Friction between newspapers and elected officials is older than the country itself. That’s one of the reasons the founding fathers decided to insert that First Amendment thing about freedom of the press into the Bill of Rights.

Newspapers and politicians don’t always get along. That’s the way it’s supposed to be. Doesn’t reflect poorly on either of them.

But there’s a reason that we newspaper people are sometimes viewed with the same distaste the public holds for members of Congress.

We can sometimes be perceived as arrogant, haughty and coldly calculating. And that’s what this column is about.

Maine, where Wife Nancy and I spend time, is an unusual place, politically. The southern coast is decidedly Democratic, resembling the state’s almost-neighbor, Massachusetts, to the south. The northern and eastern regions lean Republican.

That mix makes for an odd political combination: one of the state’s two U.S. senators is a Republican; the other, an independent. Both Congressmen are Democratic. The governor, Paul LePage, is a Republican.

And a loose cannon.

A plain-spoken, blunt guy who eschews political correctness, LePage has a tense relationship with the Press Herald in Portland, the state’s largest newspaper.

There’s nothing wrong with that. Happens all the time with governors and newspapers, just like in South Carolina.

The Press Herald, by the way, is owned by hedge fund billionaire Donald Sussman, who rescued it from the cliff of bankruptcy last year. He’s donated more than $12 million to Democratic and liberal causes and is married to Rep. Chellie Pingree, one of those two Democratic Congressional representatives I mentioned above.

The paper says his political activism on the left makes no difference in how it covers the news and makes editorial page pronouncements. I’ll leave it to you to ponder that.

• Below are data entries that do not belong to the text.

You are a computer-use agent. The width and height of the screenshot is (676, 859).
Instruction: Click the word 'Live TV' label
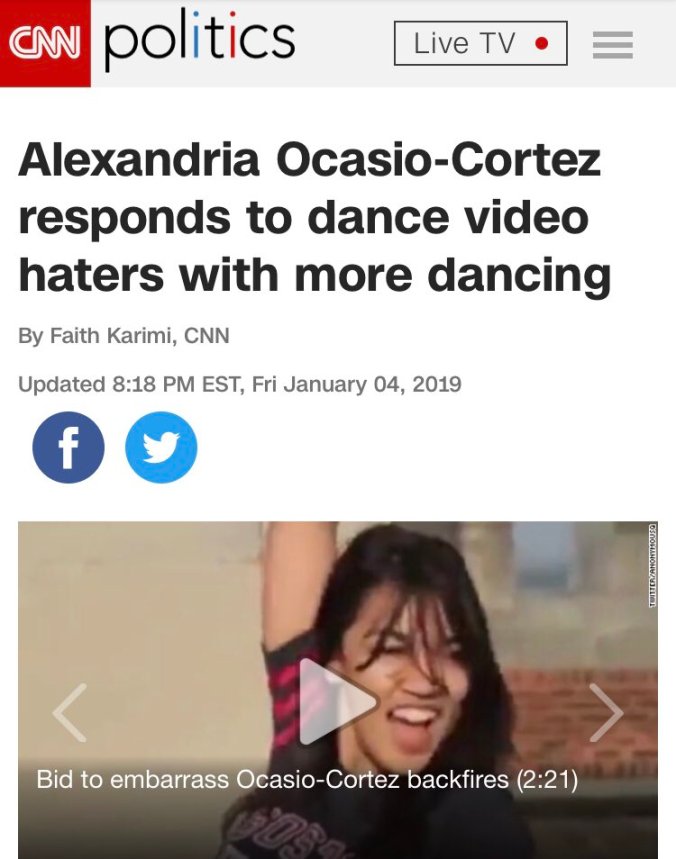point(465,43)
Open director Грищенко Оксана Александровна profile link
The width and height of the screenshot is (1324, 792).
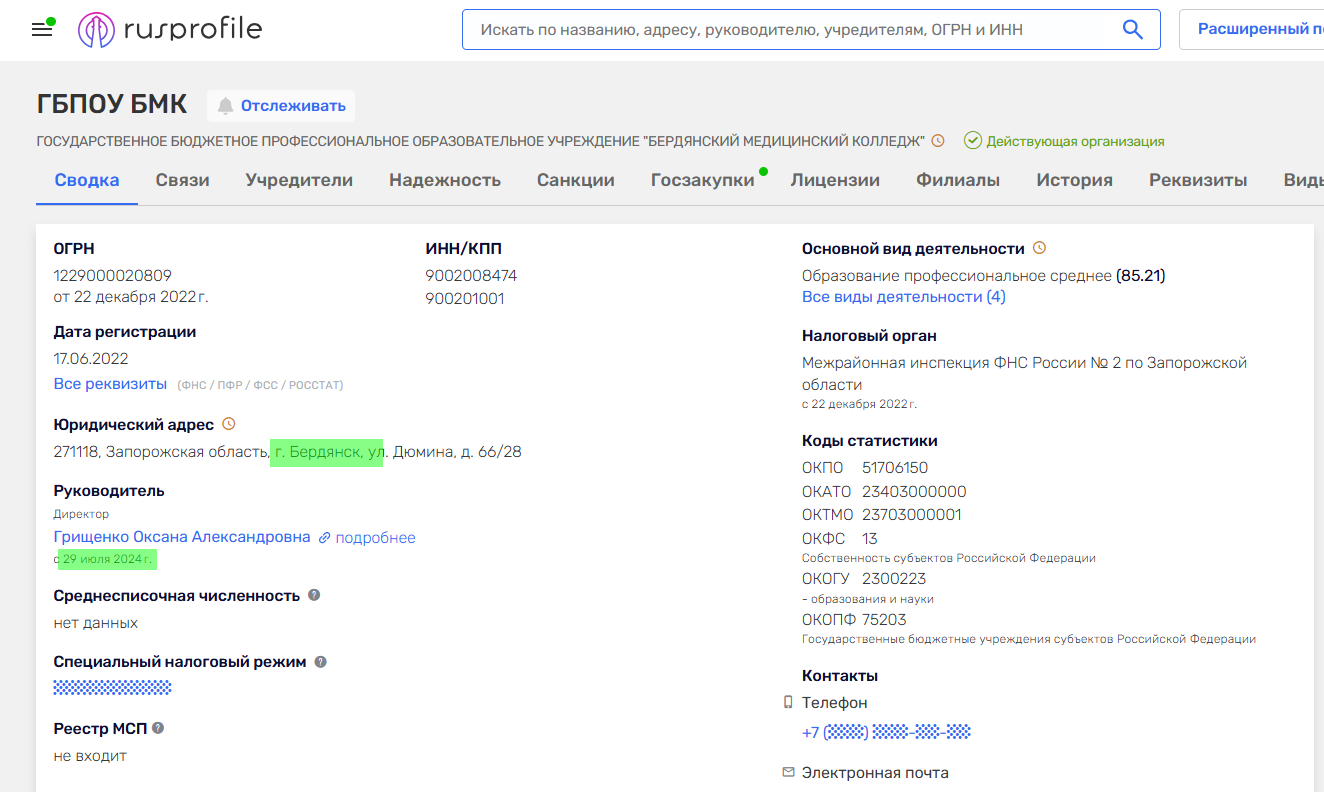click(x=182, y=537)
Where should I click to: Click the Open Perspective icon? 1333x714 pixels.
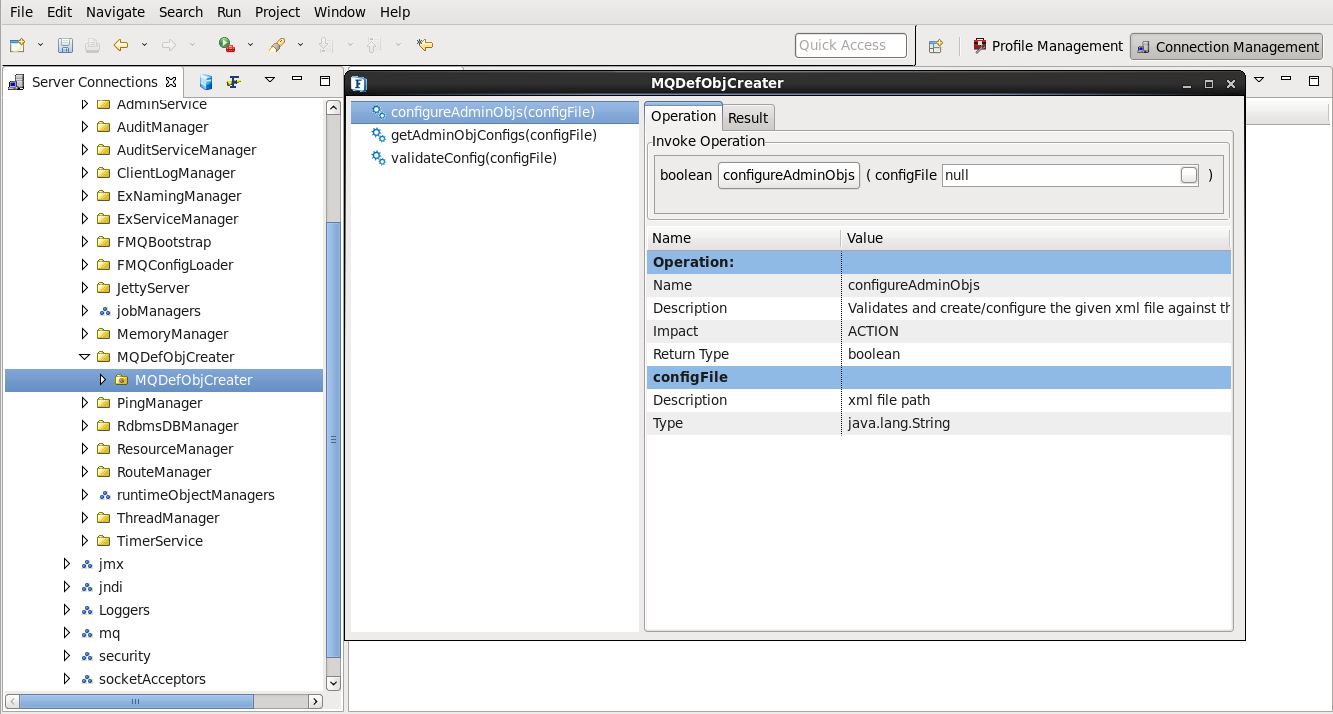[x=936, y=46]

On its editorial page, the Press Herald has consistently hammered LePage and his policies, and the governor, who can be prickly -- even belligerent at times -- has threatened at times to stop talking to the paper’s reporters, a threat he’s never carried out.

Hey, it’s just typical give and take in the world of newspapering.

Recently, while participating in a fighter jet simulation at defense contractor Pratt & Whitney’s plant in North Berwick, Maine, LePage was asked what he’d like to do.

“I want to find the Portland Press Herald building and blow it up,” he remarked.

Loose cannon, like I said. But obviously a remark made in jest.

It would have been a great opportunity for the paper’s publisher to demonstrate a sense of humor, to come back with some sort of “we’re-headed-for-the-bomb-shelter” or “we’re-manning-our-anti-aircraft guns” remark, and everybody could have had a good laugh before getting back to the serious business of newspapering.

Instead, publisher Lisa DeSisto whined that LePage has a “misguided sense of humor.”

Said she: “That kind of joke is irresponsible in this day and age, especially when it comes from the leader of our state.”

Gimme a break.

Did she really believe LePage was going to recruit fighter jock Tom Cruise and his top guns and dive-bomb the paper?

Of course not.

Her remark was pious and arrogant, just like those little editors’ notes that some papers’ bigwigs insist on inserting whenever a letter writer disagrees with a position they’ve taken.

DeSisto’s implication: “Here at the Press Herald, we take ourselves seriously -- very seriously -- and so should everyone else. A governor should never, ever make jokes at our expense.”

I don’t doubt that she’s a nice person. She might even have thought her remark was cute, that readers were going to say, “Gosh, she’s right. What a terrible thing the governor said.”

Instead, most of them probably breathed hard and sighed, “Get over it.”

That’s what she should do. Just as all good newspaper publishers would.